On Jan. 20, 2001, Bush's son -- George W. Bush -- became the first former owner of a Major League team to assume the presidency. He had played Little League Baseball growing up in Texas, dreaming of following in the flying footsteps of Willie Mays. Before serving as governor of Texas, Bush was a managing partner of the Texas Rangers.
As a child, Dwight D. Eisenhower, the 34th U.S. president, declared his ambition "to be a real Major League ballplayer, a real professional like Honus Wagner." Many years later, on the occasion of Wagner's 80th birthday, Ike wrote to him: "You are truly one of baseball's immortal heroes."
Eisenhower, who took enduring pride in his hitting ability, played center field in high school while earning an appointment to the U.S. Military Academy. When he wasn't selected to the varsity baseball team, he called it "one of the greatest disappointments of my life." He played varsity football instead, injuring a knee badly enough to end his athletic career.
The tradition of baseball teams visiting the White House -- or Presidential Mansion in the early days -- springs from a "delegation of the National Baseball Club" on Aug. 30, 1865. The invitation was made by President Andrew Johnson, successor to Lincoln.
The Cincinnati Red Stockings became the first professional team to visit the White House four years later. President Ulysses S. Grant greeted them.
Chester A. Arthur and William F. McKinley also brought baseball teams -- the Cleveland Forest Citys of the National League and the Washington Senators, respectively -- to the Oval Office before the turn of the century.

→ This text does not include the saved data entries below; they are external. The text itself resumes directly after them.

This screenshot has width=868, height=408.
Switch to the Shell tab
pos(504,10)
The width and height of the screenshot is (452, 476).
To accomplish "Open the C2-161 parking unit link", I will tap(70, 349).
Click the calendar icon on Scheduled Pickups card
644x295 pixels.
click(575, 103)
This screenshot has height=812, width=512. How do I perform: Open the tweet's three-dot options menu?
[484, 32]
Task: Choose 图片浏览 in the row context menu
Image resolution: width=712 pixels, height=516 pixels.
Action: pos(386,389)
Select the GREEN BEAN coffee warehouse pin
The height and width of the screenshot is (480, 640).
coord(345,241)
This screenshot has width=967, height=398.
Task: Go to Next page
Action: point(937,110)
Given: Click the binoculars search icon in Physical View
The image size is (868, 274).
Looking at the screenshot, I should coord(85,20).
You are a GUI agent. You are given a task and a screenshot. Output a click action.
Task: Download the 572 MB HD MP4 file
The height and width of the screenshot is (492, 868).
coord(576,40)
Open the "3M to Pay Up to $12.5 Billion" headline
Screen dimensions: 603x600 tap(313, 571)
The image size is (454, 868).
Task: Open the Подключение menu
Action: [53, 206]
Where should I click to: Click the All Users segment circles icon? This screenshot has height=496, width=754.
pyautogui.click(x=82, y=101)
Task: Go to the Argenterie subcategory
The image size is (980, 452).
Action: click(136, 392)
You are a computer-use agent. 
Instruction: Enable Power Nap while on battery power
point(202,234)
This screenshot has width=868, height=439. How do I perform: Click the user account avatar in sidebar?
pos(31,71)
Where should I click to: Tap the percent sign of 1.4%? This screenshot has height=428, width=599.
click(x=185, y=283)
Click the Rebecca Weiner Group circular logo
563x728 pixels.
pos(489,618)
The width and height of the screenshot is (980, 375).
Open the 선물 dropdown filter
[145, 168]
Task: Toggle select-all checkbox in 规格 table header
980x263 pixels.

Grant was president when the National League was formed in 1876, but Benjamin Harrison became the first president to attend a Major League game when he saw Cincinnati beat Washington, 7-4, on June 6, 1892.
President John F. Kennedy, successor to Eisenhower, threw out the ceremonial first pitch at three Senators Opening Day games and at the 1962 All-Star Game in D.C. Stadium. A Red Sox fan, Kennedy did not attend a game at Fenway Park as president.
Richard M. Nixon, the 37th U.S. president, called the Angels his "hometown team." He was in their clubhouse celebration when they clinched their first postseason appearance in 1979 for owner Gene Autry.
Long before becoming the 40th U.S. president, Ronald Reagan was a popular actor. One of his big breaks came courtesy of baseball.
A high school football player who was unable to play baseball because he was nearsighted, Reagan found a connection via the microphone for WHO radio in Des Moines, Iowa.
He re-created from telegraph reports more than 600 big league baseball games, becoming, in effect, the WHO voice of the Chicago Cubs. He re-created Babe Ruth's famous "called shot" in the 1932 World Series at Wrigley Field, retaining a strong attachment to the Cubs throughout his eventful life.
In 1937, Reagan used vacation time to join the Cubs at their Spring Training site on Catalina Island off the Los Angeles coastline. He also got a Hollywood screen test -- and a career leading to the White House was born.